Most of the time spent wrestling with technologies that don’t quite work yet is just not worth the effort for end users, however much fun it is for nerds like us. – Douglas Adams
I have spent a lot of time playing with computers – mostly because time has just passed without really taking any notice of my opinion on the matter.
Throughout that time the terminal has been my friend – the command line and plain text – have been all I have needed for my own purposes.
To work with others, however, I’ve had to slow down, to use graphical user interfaces and do things more than once – which if you have spent any time programming is not the kind of thing we like to do.
We’d rather spend three hours coding something that will do something you could do in five minutes manually.
My thoughts on this were sparked by a Twitter comment by Paul Graham, the founder of YCombinator, on the lines of tech people don’t really use that much tech – we only use what’s needed for the problem we’re working on.
And I think that’s true – we have more computational power for the jobs we have to do most of the time.
Problems that really need some heavy duty computational hardware are probably not ones being addressed by the average individual or business.
The problem is that most of those individuals or businesses don’t really get the real power of a computer.
A lot of people use applications that help them do the things they would do using paper pretty much the same way using an application.
And I guess that makes sense – I wrote a few days ago about how tech companies build tools to let people do things the way they do them now – and why should that be different for individuals?
Why wouldn’t you design software that helped people take notes the way they would on paper, or let the write in the way they would longhand?
The point I’m reaching for is that technology builders build things that people can see themselves using – and as a result they don’t really get that much more productive.
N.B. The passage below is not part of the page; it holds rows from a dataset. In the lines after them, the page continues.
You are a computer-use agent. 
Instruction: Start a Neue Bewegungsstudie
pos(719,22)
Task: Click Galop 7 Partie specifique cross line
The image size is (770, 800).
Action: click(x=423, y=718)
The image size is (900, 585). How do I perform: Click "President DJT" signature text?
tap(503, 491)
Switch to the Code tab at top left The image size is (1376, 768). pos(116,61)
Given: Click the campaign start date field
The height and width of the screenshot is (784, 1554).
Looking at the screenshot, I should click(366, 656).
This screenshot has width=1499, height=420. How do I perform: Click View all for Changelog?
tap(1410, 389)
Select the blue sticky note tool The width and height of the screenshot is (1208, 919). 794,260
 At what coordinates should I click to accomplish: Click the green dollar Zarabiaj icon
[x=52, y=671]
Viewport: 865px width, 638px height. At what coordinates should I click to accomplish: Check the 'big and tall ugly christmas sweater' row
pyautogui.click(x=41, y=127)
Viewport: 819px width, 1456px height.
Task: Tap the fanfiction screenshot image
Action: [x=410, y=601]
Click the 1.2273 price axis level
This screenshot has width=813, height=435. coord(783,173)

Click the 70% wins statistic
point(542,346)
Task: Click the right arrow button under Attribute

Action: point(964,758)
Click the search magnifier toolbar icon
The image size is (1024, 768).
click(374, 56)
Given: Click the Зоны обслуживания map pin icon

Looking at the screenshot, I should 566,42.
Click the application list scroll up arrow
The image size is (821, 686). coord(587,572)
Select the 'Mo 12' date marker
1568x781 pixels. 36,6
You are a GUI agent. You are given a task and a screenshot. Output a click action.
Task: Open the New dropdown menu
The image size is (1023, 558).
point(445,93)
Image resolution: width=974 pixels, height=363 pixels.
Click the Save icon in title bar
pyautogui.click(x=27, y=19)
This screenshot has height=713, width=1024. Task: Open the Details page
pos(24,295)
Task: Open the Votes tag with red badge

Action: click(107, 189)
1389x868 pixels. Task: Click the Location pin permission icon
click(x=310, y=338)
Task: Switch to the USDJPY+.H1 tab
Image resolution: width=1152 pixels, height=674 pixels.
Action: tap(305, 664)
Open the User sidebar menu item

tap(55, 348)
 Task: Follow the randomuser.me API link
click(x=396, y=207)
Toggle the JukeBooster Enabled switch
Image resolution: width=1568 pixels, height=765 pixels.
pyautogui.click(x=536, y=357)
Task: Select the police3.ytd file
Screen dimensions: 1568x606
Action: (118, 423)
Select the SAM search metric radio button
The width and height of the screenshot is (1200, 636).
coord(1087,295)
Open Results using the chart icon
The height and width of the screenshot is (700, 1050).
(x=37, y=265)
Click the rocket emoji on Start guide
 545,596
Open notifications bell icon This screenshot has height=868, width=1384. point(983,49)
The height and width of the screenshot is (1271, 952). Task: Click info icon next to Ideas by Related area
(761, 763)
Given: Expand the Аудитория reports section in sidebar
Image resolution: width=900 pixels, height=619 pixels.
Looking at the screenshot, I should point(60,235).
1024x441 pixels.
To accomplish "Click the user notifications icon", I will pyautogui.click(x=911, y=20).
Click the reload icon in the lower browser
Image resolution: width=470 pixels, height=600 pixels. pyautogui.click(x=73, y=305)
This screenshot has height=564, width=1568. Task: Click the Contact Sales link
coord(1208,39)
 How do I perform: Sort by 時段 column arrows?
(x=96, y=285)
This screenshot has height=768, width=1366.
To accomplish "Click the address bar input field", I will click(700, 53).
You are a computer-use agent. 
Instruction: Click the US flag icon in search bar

And, in real life, they don’t get much faster but they’re also restricted by all kinds of security policies and technology shackles that they end up worse off than before.
There are lots of people out there who have spent much of today in critical roles – jobs that involve protecting and saving lives – trying to make their technology work rather than doing their job.
But one problem is that for many people it’s not worth their time trying to get better at understanding and using the technology – and they’re comfortable doing it the long, hard way.
Now, I don’t know what makes someone go one way or the other – I suppose it has something to do with temperament.
Today, for example, a small person wanted to use a computer.
If you give one of them a regular machine, with a browser and everything else – they’re onto some kind of website with games in a second.
So I fired up one and logged into a terminal.
And the small person was fine, pressing keys and making letters scroll around – and along the way he invented a game – hiding a word inside that random bunch of letters.
It took a while but he did it.
So, the next time round, I got him to write a program – one that generated random strings of a certain length for a certain number of lines – and then replaced a set of characters with the words he wanted to hide.
And I watched his eyes.
They didn’t really tell me anything – he went through the task and then wanted to do something else.
Which was fine.
The thing I was wondering, however, was whether he “got it” – whether he could do something in a few minutes that had previously taken ten or fifteen – whether he could do it again and again in seconds – now that he had created a program that did what he was doing manually.
Because that’s the real power of a computer – not in helping you do the things you can do but in doing things that you can’t.
But I’m not sure people really get that yet.